LAUSR

Abstract Background Antimicrobial susceptibility testing (AST) is often needed prior to antimicrobial optimization for patients with gram-negative bloodstream infections (GN-BSIs). Rapid AST (rAST) in combination with antimicrobial stewardship (AS) may decrease time to administration of narrower antibiotics. Methods This was a prospective, nonblinded, randomized trial evaluating the impact of a phenotypic rAST method vs conventional AST (cAST) in hospitalized patients with GN-BSI and source control. The primary outcome was time to narrowest effective therapy.
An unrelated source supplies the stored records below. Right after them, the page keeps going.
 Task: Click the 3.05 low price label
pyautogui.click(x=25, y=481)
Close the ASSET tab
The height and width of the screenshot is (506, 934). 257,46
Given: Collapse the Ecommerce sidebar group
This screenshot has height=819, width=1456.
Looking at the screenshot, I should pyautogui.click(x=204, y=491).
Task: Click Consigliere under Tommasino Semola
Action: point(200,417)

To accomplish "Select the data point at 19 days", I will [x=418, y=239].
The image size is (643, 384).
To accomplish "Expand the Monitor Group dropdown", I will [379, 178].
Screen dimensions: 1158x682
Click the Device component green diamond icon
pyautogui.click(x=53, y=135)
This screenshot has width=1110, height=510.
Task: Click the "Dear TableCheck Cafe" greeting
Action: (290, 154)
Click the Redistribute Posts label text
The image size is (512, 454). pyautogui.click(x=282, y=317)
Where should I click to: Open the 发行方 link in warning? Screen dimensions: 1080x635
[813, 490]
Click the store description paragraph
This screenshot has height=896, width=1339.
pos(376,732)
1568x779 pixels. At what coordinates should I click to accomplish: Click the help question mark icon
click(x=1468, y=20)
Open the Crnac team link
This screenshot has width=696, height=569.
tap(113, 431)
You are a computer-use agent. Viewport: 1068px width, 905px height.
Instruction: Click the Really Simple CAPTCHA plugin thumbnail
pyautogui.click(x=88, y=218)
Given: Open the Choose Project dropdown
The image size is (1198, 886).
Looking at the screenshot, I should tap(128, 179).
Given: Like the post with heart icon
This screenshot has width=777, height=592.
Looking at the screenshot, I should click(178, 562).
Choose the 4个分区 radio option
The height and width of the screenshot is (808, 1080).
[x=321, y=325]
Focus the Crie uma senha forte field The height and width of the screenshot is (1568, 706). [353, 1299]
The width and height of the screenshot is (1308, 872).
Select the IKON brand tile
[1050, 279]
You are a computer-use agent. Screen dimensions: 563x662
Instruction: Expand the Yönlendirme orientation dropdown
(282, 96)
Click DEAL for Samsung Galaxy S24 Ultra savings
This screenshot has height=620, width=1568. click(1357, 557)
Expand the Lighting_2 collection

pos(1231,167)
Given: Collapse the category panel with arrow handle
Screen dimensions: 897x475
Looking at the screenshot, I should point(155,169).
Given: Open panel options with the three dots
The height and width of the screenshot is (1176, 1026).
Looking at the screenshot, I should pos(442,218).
Results Two hundred seventy-four patients were randomized and 205 underwent analysis (97 cAST, 108 rAST). Median (interquartile range [IQR]) time to susceptibility results was 23 hours shorter in the rAST group (cAST: 62 [59–67] hours vs rAST: 39 [IQR, 35–46] hours; P < .001). Median (IQR) time to narrowest effective therapy was similar between groups (cAST: 73 [44–138] hours vs rAST: 64 [42–92] hours; P = .10). Median (IQR) time to narrowest effective therapy was significantly shorter in a prespecified subgroup of patients not initially on narrowest therapy and during AS working hours (cAST: 93 [56–154] hours vs rAST: 62 [43–164] hours; P = .004). Significant decreases were observed in median (IQR) time to oral therapy (cAST: 126 [76–209] hours vs rAST: 91 [66–154] hours; P = .02) and median (IQR) length of hospital stay (cAST: 7 [4–13] days vs rAST: 5 [4–8] days; P = .04). Conclusions In patients with GN-BSI, rAST did not significantly decrease time to narrowest effective therapy but did decrease time to oral antibiotics and length of hospital stay. Rapid AST using existing microbiology platforms has potential to optimize patient outcomes.